Guy Who Owns Liquor Store Down The Street: [bursts in thru front door] OMG IS GRANT OK
Peter Pan: just think happy thoughts!
Me: um, ok
[1 hour later]
Peter: *pouring prozac into my hand* look we don’t have all goddamn night
MY DAD: Foreigners in this country need to learn English.
ALSO MY DAD: I heard you got a new hi-bird car.
At this stage of my life, “Good in Bed” means not snoring or stealing the covers.

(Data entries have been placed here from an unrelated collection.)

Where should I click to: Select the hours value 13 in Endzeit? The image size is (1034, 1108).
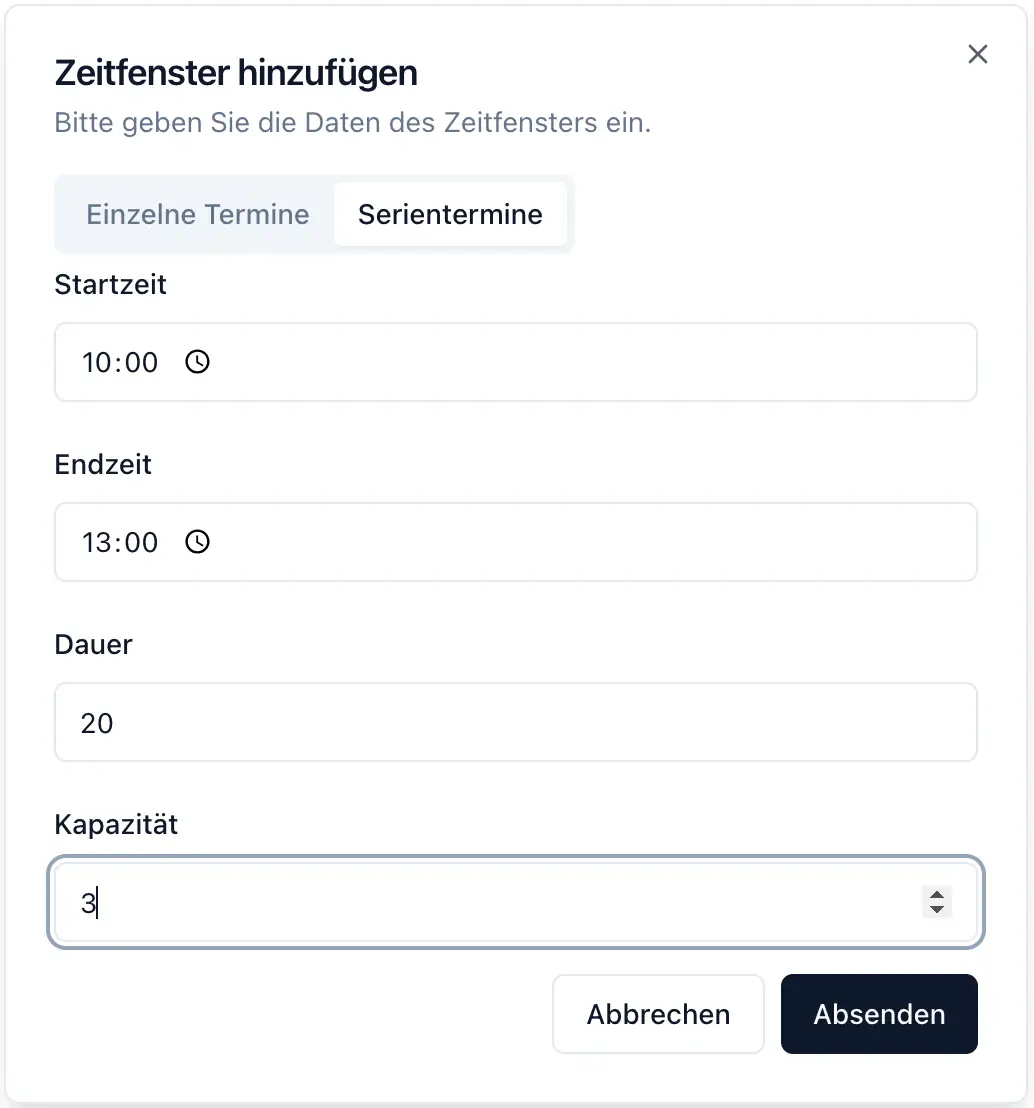(96, 542)
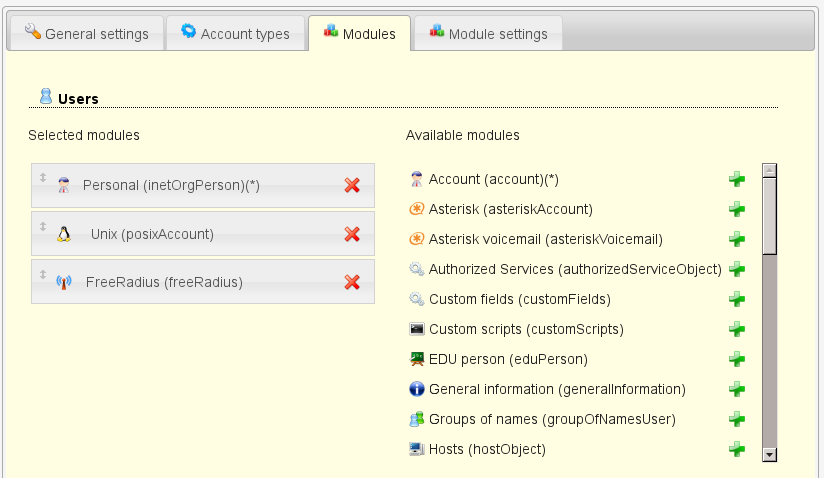Add Hosts (hostObject) module
The image size is (824, 478).
coord(737,449)
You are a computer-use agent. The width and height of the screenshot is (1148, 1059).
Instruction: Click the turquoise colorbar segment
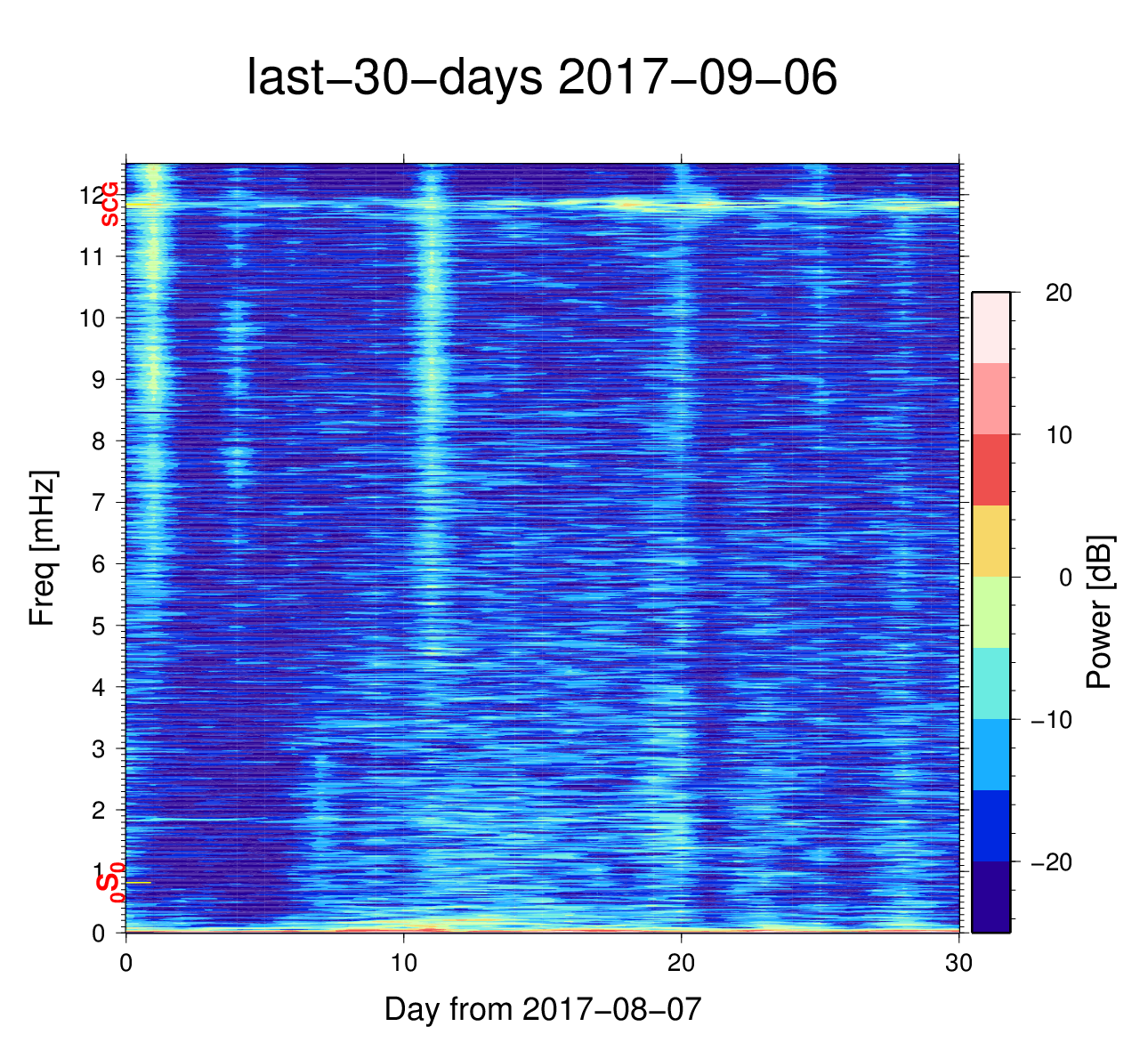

My 4yo was struggling to put his shorts on this morning. I went to help him, pulled the waistband up, and an alarm clock flew out the leg hole
Walmart: Did you find everything you were looking for?
Me: Well, I couldn’t find-
W: *finger to my lips* Shhh! I don’t actually care.
Made the mistake of dropping my pants when my dentist put on latex gloves.
Had a guy message me to tell me no DMs so I didn’t answer his message and then he got upset I didn’t answer his message… and y’all say women are weird.
Autocorrect changed “I’ll see you in a while” to “I’ll see you in a hole”, and now I’m being questioned by the police.
[flirting at Taco Bell]
Trouble opening that sauce packet? Let me help.
[seconds later]
Let me help you get that sauce out of your hair.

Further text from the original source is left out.